Salvini incassa il rifiuto senza abbattersi. «Individueremo un uomo o una donna all’altezza il prima possibile», giura il leader leghista: «Ci troveremo in settimana per decidere». Anche Cristina Rossello, commissario di Forza Italia a Milano, non dispera. «L’attenzione che Milano ha avuto per Albertini dimostra che la nostra strada è giusta nel voler cercare un capo che riesca a coniugare tecnica, dinamismo, concretezza e competenza», commenta: «La rosa dei candidati è vasta e molto interessante. E in ogni caso l’incontro al vertice che si terrà nei prossimi giorni saprà approfondire i requisiti e le caratteristiche più adeguate per un candidato vincente e convincente». Anche da FdI provano a «guardare avanti: i nomi autorevoli non mancano — dice l’eurodeputato Carlo Fidanza — spetterà ai leader fare la sintesi. Noi ci auguriamo possa avvenire quanto prima per partire subito con la campagna elettorale».
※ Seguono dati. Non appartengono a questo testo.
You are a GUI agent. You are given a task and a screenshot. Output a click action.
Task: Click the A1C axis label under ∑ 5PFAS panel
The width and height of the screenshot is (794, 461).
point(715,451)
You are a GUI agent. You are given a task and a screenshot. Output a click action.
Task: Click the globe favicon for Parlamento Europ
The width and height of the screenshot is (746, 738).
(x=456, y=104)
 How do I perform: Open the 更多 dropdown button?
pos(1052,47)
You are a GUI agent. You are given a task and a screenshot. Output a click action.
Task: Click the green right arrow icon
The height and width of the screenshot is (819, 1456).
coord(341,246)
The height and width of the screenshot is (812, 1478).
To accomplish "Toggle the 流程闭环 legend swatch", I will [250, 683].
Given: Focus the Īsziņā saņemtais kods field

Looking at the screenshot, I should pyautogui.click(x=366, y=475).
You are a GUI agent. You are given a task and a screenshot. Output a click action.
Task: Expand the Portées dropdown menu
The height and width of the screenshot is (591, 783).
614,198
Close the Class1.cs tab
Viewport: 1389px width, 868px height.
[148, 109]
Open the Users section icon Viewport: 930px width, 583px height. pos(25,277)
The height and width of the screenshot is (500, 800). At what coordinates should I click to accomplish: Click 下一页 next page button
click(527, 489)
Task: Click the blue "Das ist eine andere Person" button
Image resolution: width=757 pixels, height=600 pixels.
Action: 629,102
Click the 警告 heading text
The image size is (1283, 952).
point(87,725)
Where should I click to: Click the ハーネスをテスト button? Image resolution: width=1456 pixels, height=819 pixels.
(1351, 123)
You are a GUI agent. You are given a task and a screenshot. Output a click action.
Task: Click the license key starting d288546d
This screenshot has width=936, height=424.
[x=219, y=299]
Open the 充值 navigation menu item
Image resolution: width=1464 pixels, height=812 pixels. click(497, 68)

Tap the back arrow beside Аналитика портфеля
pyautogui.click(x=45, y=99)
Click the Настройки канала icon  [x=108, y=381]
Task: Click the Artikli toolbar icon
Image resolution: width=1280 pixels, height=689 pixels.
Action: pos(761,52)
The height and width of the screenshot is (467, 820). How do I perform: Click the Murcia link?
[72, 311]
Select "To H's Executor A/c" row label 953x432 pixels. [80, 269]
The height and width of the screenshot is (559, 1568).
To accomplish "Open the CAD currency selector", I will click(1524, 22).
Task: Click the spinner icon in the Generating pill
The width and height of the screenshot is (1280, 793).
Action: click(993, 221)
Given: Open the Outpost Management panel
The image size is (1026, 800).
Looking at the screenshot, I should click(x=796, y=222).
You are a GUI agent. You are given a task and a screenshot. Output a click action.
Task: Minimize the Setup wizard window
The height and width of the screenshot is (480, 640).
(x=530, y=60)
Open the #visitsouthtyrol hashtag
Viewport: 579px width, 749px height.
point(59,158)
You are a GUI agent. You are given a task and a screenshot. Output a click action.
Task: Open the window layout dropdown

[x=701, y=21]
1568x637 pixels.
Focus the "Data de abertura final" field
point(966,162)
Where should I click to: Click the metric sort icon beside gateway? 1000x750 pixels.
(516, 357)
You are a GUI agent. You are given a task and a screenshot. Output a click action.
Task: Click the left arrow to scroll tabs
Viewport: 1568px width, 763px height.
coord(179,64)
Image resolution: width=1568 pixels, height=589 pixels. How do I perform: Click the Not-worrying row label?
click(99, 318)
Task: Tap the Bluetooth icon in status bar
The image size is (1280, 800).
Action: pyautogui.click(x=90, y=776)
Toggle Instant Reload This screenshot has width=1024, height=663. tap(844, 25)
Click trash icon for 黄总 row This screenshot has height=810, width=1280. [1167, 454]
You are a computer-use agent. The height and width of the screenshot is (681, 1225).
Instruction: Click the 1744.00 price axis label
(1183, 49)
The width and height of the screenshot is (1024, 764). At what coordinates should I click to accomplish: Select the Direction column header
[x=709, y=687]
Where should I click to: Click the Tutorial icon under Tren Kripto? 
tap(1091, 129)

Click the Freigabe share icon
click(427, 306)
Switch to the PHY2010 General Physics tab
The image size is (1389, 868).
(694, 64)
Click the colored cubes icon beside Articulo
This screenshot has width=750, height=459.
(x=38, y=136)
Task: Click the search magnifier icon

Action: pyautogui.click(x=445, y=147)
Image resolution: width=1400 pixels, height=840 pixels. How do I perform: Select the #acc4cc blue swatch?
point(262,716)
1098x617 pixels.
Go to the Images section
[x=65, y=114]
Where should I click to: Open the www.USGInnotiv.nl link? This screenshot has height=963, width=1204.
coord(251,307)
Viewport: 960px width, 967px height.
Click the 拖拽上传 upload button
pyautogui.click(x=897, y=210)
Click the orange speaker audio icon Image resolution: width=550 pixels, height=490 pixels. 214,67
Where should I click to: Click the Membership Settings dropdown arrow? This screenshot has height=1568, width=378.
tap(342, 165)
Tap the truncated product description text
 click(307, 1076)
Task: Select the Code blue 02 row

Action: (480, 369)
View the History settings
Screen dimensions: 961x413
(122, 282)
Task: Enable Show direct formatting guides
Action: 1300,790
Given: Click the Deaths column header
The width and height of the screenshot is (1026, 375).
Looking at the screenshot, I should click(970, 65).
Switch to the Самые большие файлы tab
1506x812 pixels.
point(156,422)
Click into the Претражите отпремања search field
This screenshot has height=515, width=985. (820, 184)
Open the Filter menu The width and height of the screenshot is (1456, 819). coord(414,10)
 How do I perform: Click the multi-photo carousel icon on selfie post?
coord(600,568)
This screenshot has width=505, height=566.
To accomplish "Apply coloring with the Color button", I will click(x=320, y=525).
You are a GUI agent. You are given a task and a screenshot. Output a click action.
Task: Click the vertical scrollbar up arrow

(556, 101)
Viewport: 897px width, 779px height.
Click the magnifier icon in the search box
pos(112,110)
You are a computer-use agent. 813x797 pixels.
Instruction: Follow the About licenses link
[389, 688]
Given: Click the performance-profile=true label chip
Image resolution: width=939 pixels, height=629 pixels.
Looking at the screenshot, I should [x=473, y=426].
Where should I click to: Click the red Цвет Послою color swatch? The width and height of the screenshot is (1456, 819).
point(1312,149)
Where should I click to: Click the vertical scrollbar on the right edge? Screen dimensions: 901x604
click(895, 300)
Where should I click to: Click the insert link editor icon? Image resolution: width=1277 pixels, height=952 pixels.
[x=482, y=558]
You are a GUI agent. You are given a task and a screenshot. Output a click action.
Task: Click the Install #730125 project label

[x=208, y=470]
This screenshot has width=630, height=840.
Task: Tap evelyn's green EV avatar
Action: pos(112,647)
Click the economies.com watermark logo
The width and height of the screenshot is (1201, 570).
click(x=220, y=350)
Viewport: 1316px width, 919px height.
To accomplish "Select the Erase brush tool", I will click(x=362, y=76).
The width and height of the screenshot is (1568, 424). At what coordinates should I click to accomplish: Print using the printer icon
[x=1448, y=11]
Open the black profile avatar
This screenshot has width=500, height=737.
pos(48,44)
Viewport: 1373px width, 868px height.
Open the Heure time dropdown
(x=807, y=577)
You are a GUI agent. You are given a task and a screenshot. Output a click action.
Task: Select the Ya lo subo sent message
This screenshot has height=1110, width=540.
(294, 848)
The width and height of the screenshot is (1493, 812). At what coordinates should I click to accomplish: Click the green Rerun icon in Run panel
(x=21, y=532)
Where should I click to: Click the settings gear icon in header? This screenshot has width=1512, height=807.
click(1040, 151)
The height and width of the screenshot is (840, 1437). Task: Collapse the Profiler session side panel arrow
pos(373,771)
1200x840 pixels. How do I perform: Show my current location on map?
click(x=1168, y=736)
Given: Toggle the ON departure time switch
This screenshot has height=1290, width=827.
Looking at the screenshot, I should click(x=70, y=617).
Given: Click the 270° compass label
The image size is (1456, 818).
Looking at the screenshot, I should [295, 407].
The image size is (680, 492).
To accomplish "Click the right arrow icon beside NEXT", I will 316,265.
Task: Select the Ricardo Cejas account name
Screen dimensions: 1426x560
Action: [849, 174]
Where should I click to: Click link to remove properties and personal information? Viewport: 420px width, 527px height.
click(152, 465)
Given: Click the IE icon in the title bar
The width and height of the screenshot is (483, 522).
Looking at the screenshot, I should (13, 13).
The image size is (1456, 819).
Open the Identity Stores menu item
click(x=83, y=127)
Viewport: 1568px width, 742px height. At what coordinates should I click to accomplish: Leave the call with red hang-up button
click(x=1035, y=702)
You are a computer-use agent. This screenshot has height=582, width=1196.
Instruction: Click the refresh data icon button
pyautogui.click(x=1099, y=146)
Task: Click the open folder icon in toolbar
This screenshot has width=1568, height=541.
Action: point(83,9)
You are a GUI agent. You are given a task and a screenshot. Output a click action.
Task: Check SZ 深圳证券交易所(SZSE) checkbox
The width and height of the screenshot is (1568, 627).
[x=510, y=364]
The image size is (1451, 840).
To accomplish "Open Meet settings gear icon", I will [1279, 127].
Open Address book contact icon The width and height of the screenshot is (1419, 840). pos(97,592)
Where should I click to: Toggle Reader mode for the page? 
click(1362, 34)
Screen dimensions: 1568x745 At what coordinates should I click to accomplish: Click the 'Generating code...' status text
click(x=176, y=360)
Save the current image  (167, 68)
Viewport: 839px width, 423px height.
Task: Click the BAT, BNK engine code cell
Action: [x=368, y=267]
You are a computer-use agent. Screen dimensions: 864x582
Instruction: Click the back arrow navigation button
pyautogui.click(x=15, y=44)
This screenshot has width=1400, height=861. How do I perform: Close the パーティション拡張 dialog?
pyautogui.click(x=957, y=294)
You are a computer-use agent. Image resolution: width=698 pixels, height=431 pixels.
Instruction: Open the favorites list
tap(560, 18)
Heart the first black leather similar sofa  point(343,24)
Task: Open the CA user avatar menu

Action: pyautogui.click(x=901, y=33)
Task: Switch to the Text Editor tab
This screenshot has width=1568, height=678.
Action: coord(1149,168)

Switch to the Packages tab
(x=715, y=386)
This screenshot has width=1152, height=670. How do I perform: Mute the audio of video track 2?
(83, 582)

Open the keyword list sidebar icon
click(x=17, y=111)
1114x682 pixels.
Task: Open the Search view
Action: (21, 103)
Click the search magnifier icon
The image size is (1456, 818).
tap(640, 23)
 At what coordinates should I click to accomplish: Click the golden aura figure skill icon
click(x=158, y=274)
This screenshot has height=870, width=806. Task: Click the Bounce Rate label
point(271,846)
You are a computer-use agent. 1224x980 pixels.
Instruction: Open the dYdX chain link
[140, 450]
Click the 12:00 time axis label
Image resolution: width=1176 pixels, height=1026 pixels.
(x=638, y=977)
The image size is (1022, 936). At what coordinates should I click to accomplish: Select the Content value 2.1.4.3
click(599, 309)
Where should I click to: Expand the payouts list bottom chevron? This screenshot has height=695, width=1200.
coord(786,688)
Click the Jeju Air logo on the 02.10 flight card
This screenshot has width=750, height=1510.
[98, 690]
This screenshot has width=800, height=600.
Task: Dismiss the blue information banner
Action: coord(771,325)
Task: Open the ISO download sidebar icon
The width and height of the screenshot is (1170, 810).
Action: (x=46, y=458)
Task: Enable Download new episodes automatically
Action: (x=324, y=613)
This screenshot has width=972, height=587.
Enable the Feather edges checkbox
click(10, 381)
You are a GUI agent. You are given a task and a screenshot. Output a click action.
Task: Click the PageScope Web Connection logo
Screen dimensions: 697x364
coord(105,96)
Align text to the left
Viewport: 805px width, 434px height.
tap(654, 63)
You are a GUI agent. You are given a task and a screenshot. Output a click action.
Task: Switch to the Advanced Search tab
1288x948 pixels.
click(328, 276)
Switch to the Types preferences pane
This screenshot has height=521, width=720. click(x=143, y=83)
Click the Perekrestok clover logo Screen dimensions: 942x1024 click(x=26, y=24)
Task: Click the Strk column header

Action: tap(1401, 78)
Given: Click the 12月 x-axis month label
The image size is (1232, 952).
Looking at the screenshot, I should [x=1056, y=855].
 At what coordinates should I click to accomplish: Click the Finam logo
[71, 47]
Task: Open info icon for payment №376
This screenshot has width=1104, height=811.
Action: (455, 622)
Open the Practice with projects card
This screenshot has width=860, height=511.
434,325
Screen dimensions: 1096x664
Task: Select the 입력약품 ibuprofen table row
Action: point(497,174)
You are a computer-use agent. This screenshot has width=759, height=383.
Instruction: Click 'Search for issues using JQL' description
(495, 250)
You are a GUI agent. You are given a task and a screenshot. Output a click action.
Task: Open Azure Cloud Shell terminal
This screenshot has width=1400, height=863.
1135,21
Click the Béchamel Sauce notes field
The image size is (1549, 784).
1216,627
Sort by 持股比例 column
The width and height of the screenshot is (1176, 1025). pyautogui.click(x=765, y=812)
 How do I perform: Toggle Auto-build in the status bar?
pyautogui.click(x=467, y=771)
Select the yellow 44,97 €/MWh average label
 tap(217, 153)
E allora, si ricomincia. Si torna a sfogliare la solita margherita «civica» che finora non ha convinto del tutto. L’equilibrio fra le forze della coalizione s’è da tempo trovato sull’ipotesi di profili della società civile in tutte le principali città che si preparano al voto, così da disinnescare tensioni interne e possibili rivendicazioni. I nomi sono sempre gli stessi, semmai cambiano le posizioni in classifica. Scende il comunicatore Roberto Rasia dal Polo. È stabile Simone Crolla, della camera di commercio Usa in Italia. Crescono le quotazioni di Riccardo Ruggiero, ex ad di Telecom, dove fu «capo» di Sala. Tra i nomi al femminile resiste Federica Olivares, editrice e docente di comunicazione. I dubbi sono sulla «forza» e la notorietà di questi profili. Forse è per questo che il leghista Stefano Bolognini insiste, più che sul singolo, sull’importanza di «una squadra che sappia ascoltare i bisogni della città e sappia liberare la voglia di ripartire dei milanesi». Quasi una riedizione del tormentone della «giunta che conta», nato cinque anni fa per puntellare Sala a sinistra. L’ultima novità è invece Fabio Minoli, ipotesi avanzata dallo stesso Albertini in ritirata. Direttore comunicazione e rapporti istituzionali di Bayer Italia, Minoli è laureato in Giurisprudenza e, oltre al presente da comunicatore d’impresa, ha un passato fatto anche di esperienze in politica: è stato prima coordinatore lombardo e poi parlamentare di FI. Ma dissolta la carta Albertini, dietro le quinte resta un’altra possibile «riserva della Repubblica» di centrodestra. Maurizio Lupi è fin dal giorno uno il sogno di Silvio Berlusconi, ma anche in questo caso non mancano le resistenze tra gli alleati. E allora, non è escluso che la Lega non possa decidere in extremis di far pesare la sua leadership e schierare una «sua» candidatura.